If you run it as a regular user, there is alot of safegaurds in place that
will not let you destroy a system.... If you are root... well, you can
basically blow up the system without it asking you twice about it.

----- Original Message -----
From: "Mike Peterson" <mpeterson at charles.omhcoxmail.com>
To: <olug at bstc.net>
Sent: Tuesday, December 18, 2001 7:48 PM
Subject: [olug] Linux mess


Has anyone ever written a C program that messed up the 2.4 kernel so bad
that it would not reboot and would not let you access the last file system
that you were running the program on?

I have a disk I/O benchmark program that I have been working with over the
years that I modified this weekend so that it displays the results to the
screen and logs the results to a file and it performs a large number of runs
so that it takes hours to run on a 233 MHz system.

I was running Redhat 7.2 this weekend with 128 MB RAM on a 233 MHz system
with ext3 files systems and RAID1 also running.

In the program I have a character array that write the benchmark lines and I
made an error in upgrading the program and was locked out of the home file
system and could log into the system as root but it would not reboot with
the reboot or ctrl-alt-Del command. It would not shutdown -h now either.

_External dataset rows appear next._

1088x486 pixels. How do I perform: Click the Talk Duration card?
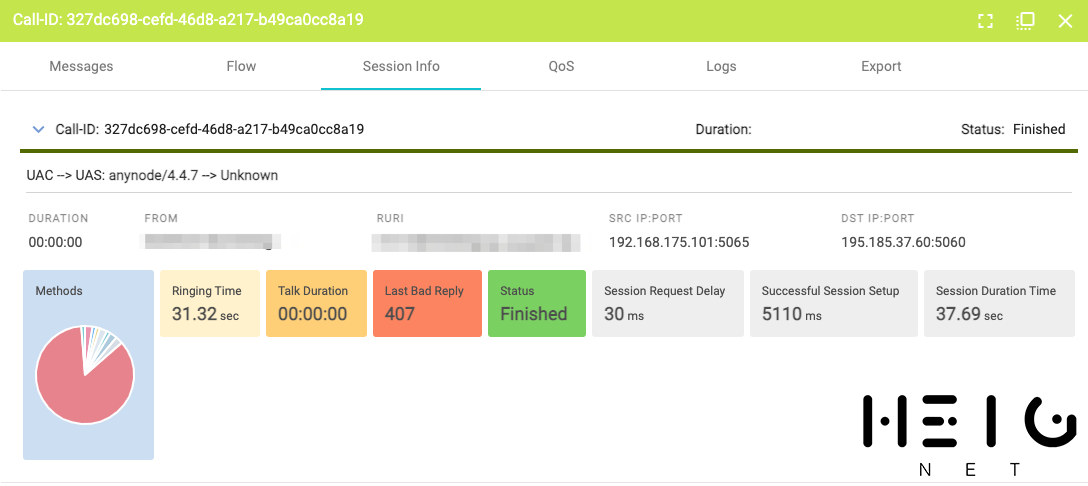coord(315,303)
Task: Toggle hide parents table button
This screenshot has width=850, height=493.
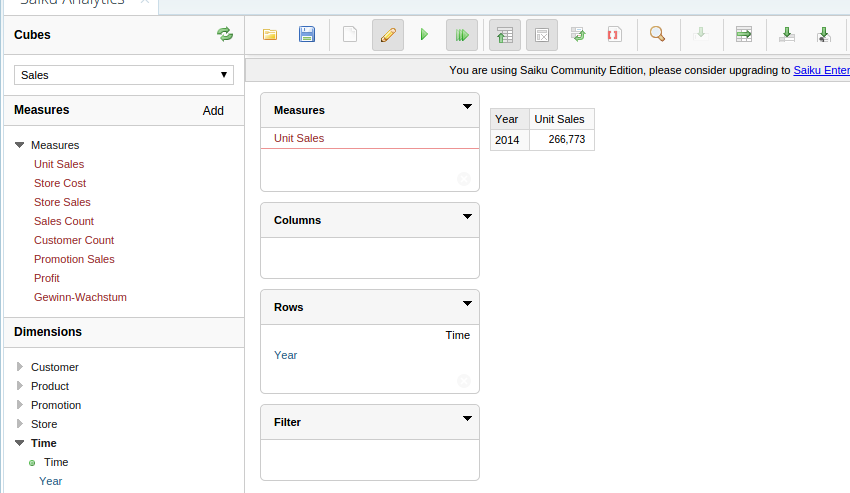Action: (505, 35)
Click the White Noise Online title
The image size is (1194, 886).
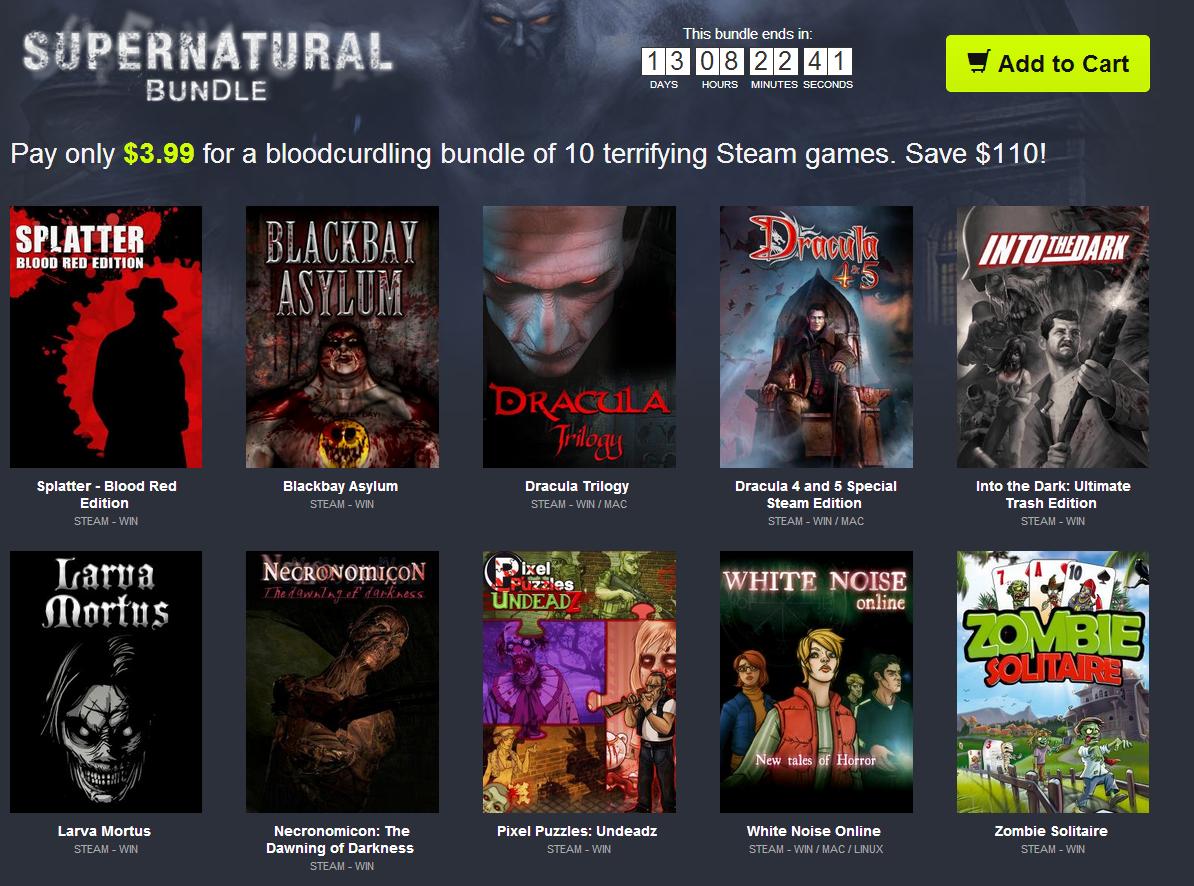click(813, 831)
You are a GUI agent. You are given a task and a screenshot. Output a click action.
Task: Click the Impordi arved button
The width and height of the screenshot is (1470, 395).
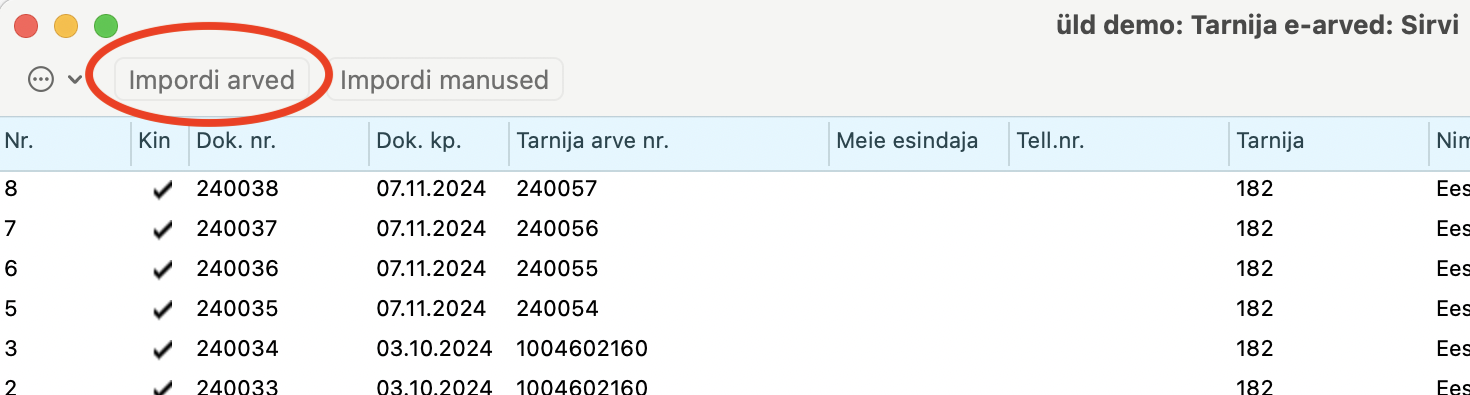tap(212, 80)
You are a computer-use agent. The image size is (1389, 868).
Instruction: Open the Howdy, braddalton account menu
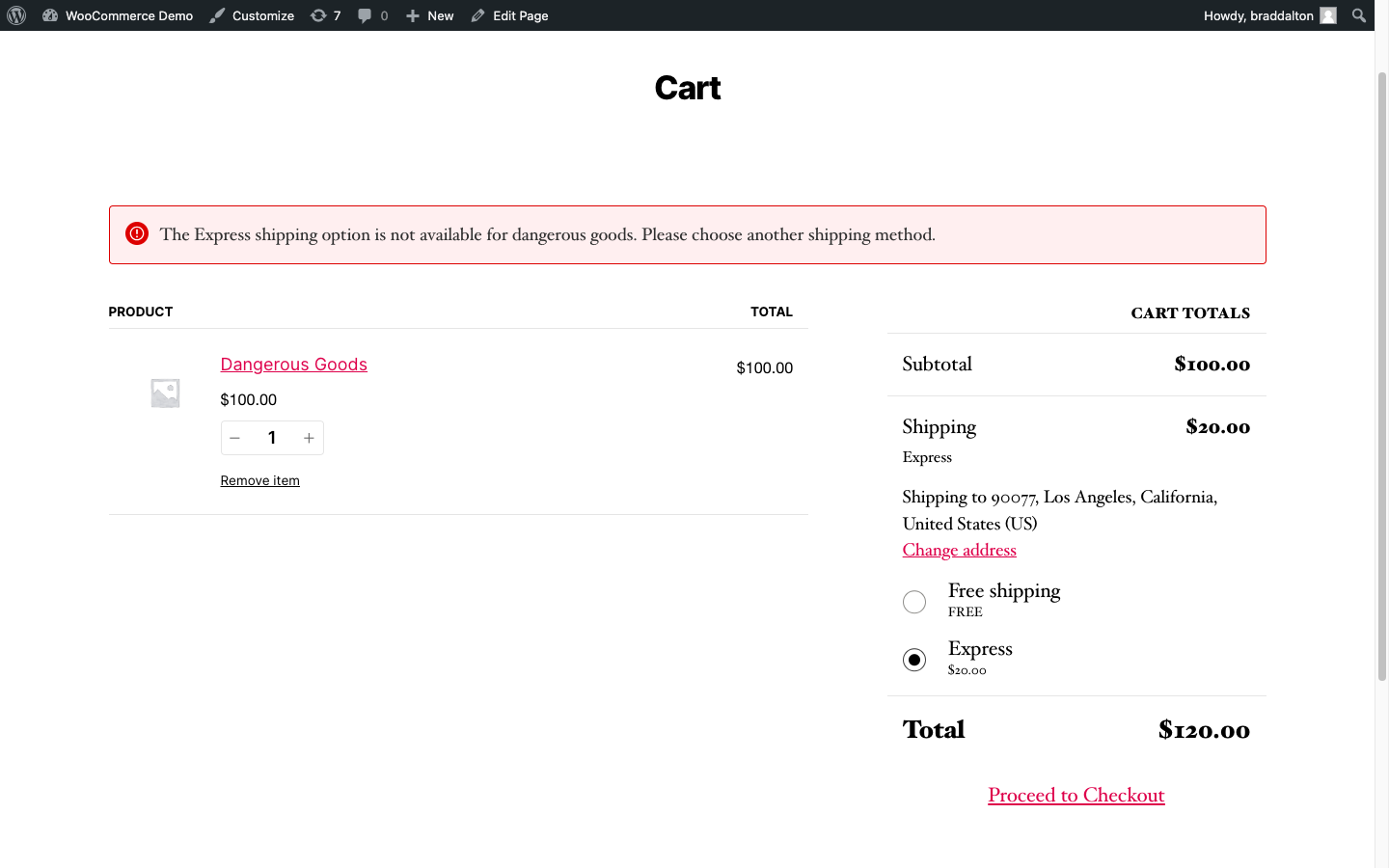pos(1258,15)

I
reset the system and if I ran the program for a short run I would get a
Segmentation Fault but it would run to completion before the Fault occurred.

The compile caught part of the errors but there was enough problems that
were in the final executable that the kernel was trashed so to speak.

When I was learning C I used to do these type of things to DOS 3.3 and had
to power off the system and could not do a Ctrl-ALT-DEL.

Just wondering if anyone has had Linux appear to do the same thing with
other applications.

I had heard about the Memory hang-up problem in the 2.4 kernel but this was
not it.

I have the code of the working program and the bad one if anyone wants to do
Disk I/O benchmarking or want to try to mess up a 2.5 kernel and see if it
protects itself or can protect itself any better.